Tal facilidade de acesso não exclui os amadores, em rigor, exceções, atuando como meros repassadores. Tais memes jorram de grupos financiados para divulgar calúnias e injúrias a bordo de invencionices. O inquérito do ministro Xandão demonstra isso a mancheias.
“Como a clássica orientação dada aos alunos em faculdades de jornalismo: se uma pessoa diz que está chovendo e outra diz que está ensolarado, seu trabalho não é citar as duas, mas abrir a janela e descobrir quem diz a verdade. Ou seja, é preciso desconfiar das fontes sempre e checar dados e informações para respaldar afirmações com evidências.
O exemplo da “clássica orientação” é indigente. Um repórter não precisa que uma fonte lhe diga se está chovendo – exceto se estiverem em lugares diferentes. E dificilmente pode testemunhar, ele mesmo, se o fato está acontecendo ou aconteceu. O Jornalismo noticioso é essencialmente reconstituição. Há casos em que o repórter ou comentarista colhe testemunhos antagônicos, e a única atitude possível é ouvir outras fontes. Mas resta o problema da interpretação. Foi ou não pênalti? Se uma fonte diz que sim, outra, não, a solução é publicar os diversos relatos ou entendimentos do fato polêmico.

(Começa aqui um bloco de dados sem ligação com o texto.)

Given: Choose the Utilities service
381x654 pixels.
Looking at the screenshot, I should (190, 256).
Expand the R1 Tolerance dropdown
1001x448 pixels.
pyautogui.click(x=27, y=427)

Afirmar que “é preciso desconfiar das fontes sempre e checar dados e informações para respaldar afirmações com evidências” é pitaco de amador que nunca entrou numa redação. Se os jornalistas tiverem de seguir esse roteiro perfeccionista, trabalho de Sísifo, desconfiando “sempre” das informações recolhidas, e sobretudo checá-las (com outras fontes a serem checadas?), o jornal não sai no dia seguinte.
“Assim fez reportagem da Folha. Ao consultar plataformas que monitoram fluxos de conteúdo nas redes sociais, constatou-se que o fenômeno surgiu de modo espontâneo, atrelado a notícias sobre aumento da arrecadação de impostos.
Aqui há evidente má-fé a contraditar a alegada defesa da verdade. Os memes satíricos eram infamantes e injuriosos, simplesmente mentirosos. Se se basearam na taxação das “blusinhas”, ignoraram de propósito que o aumento da arrecadação federal não se se deveu a majoração de impostos. E que a reforma tributária encaminhada pelo ministro irá reduzir a carga tributária do país dos atuais 34% para 26,5%.
“Para piorar, houve jornalista que sugeriu “identificar a origem e proibir esse tipo de operação”. Tal proposição é um acinte à atividade da imprensa, que nasce no século 18 pautada pela defesa ferrenha da liberdade de expressão. Sem contar seu entrelaçamento histórico com a sátira política, por meio de caricaturas e charges que apontam falhas de figuras de autoridade.
“… houve jornalista…” De novo, quem? O mais tosco manual manda identificar as fontes, exceto para protegê-las de retaliações, e o pecado da omissão é mais grave se há transcrição entre aspas.
“O jornalismo é a chama que ilumina os fatos e aquece a democracia. Seus profissionais têm o dever de preservá-la, ainda mais no cenário de produção intensa e caótica de informação das redes sociais e de polarização política que incentiva ataques, tanto da direita quanto da esquerda, à imprensa. É um disparate fornecer munição contra si mesmo.
Bravo! Mas a afirmação grandiloquente é, como um palíndromo, sentença que se pode ler ao contrário. O jornalismo também pode ser, e frequentemente o é, a labareda que incinera a verdade e esquenta a perversão dos cascateiros (mentirosos, no jargão do ofício).
Se esse último parágrafo serve à reflexão de alguém, mais bem serviria à autora. É mesmo um despautério apontar o canhão contra a correção e a exatidão, a pretexto de defendê-las.
Oxalá ela não se ofenda. Fiquemos com a magnifica lição do poeta e estadista John Milton (1608-1674), na Areopagítica: “Deixemos que a verdade e a falsidade se batam. Quem jamais viu a verdade levar a pior num combate franco e livre?”